Die Welt von oben ist im Juni 2018 beim Goldmann Verlag erschienen und kostet als Klappenbroschur 12,-- Euro. Das Buch sowie die Fotos wurden mir von der Agentur Literaturtest zur Verfügung gestellt, wofür ich mich herzlich bedanke.
Das zweite Buch: eine Reise zu den Alten der Welt
Das Buch des Lebens - Eine Reise zu den Ältesten der Welt von Andrew Jackson ist so etwas wie das Kontrastprogramm zum vorherigen Titel. Dieses Buch ist bereits 2000 in der deutschen Erstausgabe erschienen, und Jackson hat für die zweijährige Reise, die ihn und seine Frau Vanella auf alle Kontinente geführt hat, einen Top-Job in der Werbebranche aufgegeben. Das Paar hatte sich vorgenommen, sehr alte Menschen in der ganzen Welt zu finden und mit ihnen über ihr Leben und das Alter zu sprechen. Dabei geht es nicht um die ältesten Menschen im Sinne eines Superlativs; die beiden sind an ihren Zielorten direkt auf die Suche nach sehr betagten Senioren gegangen und durchweg auf offene Persönlichkeiten gestoßen, die bereit waren, mit den Fremden auch sehr private Dinge zu teilen. Und tatsächlich unterscheiden sich die Sichtweisen der einzelnen Senioren auf das, was im Leben wichtig ist und war. Das ist sicherlich nicht nur auf das Heimatland, sondern auch auf die persönlichen Erfahrungen und die Werte, die innerhalb einer Gesellschaft eine Rolle spielen, zurückzuführen.
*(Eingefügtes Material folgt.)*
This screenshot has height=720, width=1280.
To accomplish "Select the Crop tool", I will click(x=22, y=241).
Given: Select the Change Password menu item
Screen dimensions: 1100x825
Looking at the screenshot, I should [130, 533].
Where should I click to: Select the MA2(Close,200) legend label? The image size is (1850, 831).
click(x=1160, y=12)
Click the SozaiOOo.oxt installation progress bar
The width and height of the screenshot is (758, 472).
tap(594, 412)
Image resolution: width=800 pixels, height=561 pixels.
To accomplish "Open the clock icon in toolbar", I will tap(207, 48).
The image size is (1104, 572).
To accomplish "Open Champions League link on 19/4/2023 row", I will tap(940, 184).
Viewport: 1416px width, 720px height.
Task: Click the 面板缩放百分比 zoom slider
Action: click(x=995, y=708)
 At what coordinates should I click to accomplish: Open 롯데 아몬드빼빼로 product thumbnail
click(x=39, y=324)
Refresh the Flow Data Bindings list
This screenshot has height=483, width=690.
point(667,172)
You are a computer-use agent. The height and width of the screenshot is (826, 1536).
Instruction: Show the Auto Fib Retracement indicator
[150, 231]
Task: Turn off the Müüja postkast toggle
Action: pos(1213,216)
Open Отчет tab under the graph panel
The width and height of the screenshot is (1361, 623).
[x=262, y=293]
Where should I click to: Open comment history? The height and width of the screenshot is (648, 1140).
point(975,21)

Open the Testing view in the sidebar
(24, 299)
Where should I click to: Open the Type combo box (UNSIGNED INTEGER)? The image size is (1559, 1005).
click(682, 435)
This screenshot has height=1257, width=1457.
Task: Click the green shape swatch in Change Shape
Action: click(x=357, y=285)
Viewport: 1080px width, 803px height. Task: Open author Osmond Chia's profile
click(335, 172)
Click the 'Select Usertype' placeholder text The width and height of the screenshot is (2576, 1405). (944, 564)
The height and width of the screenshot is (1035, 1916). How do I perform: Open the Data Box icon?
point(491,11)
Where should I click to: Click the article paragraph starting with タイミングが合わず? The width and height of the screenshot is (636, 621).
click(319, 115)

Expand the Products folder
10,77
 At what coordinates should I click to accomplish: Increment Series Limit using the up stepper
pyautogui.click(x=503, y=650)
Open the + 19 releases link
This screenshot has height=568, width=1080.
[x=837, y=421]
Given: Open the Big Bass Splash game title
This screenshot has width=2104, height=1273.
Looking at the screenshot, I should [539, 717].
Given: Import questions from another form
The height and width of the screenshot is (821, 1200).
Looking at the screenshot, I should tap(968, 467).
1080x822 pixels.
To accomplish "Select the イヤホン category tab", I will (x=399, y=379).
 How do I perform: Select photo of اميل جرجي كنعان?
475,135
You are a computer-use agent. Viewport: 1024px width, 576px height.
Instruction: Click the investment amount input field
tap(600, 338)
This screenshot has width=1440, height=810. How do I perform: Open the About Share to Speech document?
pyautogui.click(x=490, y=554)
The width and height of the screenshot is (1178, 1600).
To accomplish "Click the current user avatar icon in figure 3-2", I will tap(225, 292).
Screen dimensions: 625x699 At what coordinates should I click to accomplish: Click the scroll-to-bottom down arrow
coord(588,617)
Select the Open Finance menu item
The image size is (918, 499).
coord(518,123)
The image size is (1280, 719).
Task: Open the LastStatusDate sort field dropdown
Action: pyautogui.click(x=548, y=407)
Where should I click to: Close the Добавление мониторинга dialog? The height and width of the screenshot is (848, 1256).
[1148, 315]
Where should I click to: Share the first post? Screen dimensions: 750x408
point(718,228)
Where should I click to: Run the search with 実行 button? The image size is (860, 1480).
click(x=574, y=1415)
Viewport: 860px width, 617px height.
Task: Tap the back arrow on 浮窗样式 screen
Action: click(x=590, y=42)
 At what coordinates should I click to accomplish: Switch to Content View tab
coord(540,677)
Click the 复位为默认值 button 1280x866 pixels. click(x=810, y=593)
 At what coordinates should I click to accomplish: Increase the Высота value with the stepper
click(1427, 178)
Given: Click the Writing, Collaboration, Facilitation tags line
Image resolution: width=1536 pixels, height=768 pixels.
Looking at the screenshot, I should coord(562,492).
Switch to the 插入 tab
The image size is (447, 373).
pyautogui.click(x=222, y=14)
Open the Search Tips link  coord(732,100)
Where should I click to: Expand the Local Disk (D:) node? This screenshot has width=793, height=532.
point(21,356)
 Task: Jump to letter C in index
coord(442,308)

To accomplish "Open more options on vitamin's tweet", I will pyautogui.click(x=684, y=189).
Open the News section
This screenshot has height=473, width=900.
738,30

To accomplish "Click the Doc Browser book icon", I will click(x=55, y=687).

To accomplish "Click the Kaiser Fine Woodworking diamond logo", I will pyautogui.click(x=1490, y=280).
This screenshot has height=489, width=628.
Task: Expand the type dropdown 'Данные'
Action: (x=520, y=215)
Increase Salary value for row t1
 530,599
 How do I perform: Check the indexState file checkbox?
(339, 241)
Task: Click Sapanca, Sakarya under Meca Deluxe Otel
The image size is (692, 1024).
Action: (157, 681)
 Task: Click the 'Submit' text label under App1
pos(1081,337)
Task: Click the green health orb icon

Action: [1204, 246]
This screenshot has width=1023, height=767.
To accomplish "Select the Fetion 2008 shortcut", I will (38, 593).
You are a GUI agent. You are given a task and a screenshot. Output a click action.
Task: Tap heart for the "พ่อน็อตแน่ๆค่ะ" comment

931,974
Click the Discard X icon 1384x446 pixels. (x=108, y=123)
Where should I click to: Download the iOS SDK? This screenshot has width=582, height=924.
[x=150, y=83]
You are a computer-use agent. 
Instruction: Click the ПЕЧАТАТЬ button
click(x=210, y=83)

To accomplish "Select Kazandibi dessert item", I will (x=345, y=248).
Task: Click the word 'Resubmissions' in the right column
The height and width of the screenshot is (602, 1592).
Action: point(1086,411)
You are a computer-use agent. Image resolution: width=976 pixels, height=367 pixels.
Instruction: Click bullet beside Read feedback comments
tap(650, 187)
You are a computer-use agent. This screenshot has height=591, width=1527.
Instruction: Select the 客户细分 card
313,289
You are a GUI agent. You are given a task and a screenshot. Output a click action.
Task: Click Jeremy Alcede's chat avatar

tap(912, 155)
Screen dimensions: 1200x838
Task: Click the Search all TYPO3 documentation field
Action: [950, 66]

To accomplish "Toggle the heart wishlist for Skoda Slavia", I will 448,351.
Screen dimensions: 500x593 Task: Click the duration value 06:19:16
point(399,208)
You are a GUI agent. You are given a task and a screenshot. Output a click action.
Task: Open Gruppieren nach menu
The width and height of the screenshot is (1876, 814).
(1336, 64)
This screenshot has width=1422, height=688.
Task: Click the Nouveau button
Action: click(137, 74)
Das Paar trifft zum Beispiel auf einen balinesischen Brahmanen, der sich vor ihnen die Schneidezähne feilt, oder auf einen 102-jährigen Inder, der immer noch zu den Top-Kricketspielern der Welt gehört. Manche dieser Alten sind eher still und leise, andere nutzen ihre letzte Lebensphase, um das auszuleben, was sie sich bislang verkniffen haben. Zu den bemerkenswertesten Gesprächen gehörte für Jackson das mit Sir Mark Oliphant, einem 2000 im Alter von fast 99 Jahren verstorbenen Physiker und Politiker. Es geht darin um die Frage, warum die australische Regierung trotz der günstigen Bedingungen nicht auf Solarenergie umgestellt hat. Seine Antwort: "Weil eine Regierung wie die Industrie funktioniert. Wenn etwas nicht schon morgen Profit abwirft, ist es uninteressant. Jede Art von langfristigem Ansatz ist heute praktisch allen Regierungen ein Greuel." Daran hat sich bis heute, fast 20 Jahre nach diesem Interview, nichts geändert.
Aber es geht in Jacksons Buch auch um Privates. Er schildert, wie Vanella wegen einer Darmerkrankung, die sie schon seit ihrer Kindheit begleitet, in Caracas fast daran verstirbt. Die Not, in der sich die beiden dort befinden, ist praktisch mit Händen zu greifen. Am Ende der Reise weiß er, was für sein eigenes Leben wichtig ist. Mir hat dieses Buch so gut gefallen, dass ich es zweimal gelesen habe.
Das Buch des Lebens - Eine Reise zu den Ältesten der Welt ist in der National Geographic-Reihe bei Frederking & Thaler erschienen und kostete in der mir vorliegenden 2. Auflage von 2003 12,-- Euro. Es ist heute nur noch antiquarisch zu bekommen, was aber auf den hierfür bekannten Internetseiten kein Problem ist.